THE PROBLEM
Would you please repeat the data that follows, exactly as it reads?

Dataset excerpts
-*-*-
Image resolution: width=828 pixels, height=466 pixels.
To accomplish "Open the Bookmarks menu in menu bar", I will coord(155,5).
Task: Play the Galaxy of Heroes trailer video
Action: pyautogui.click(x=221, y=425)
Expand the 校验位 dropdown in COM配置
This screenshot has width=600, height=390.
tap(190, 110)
-*-*-
EXERCISE RESULT
Image resolution: width=828 pixels, height=466 pixels.
To accomplish "Open the Bookmarks menu in menu bar", I will coord(155,5).
Task: Play the Galaxy of Heroes trailer video
Action: pyautogui.click(x=221, y=425)
Expand the 校验位 dropdown in COM配置
This screenshot has width=600, height=390.
tap(190, 110)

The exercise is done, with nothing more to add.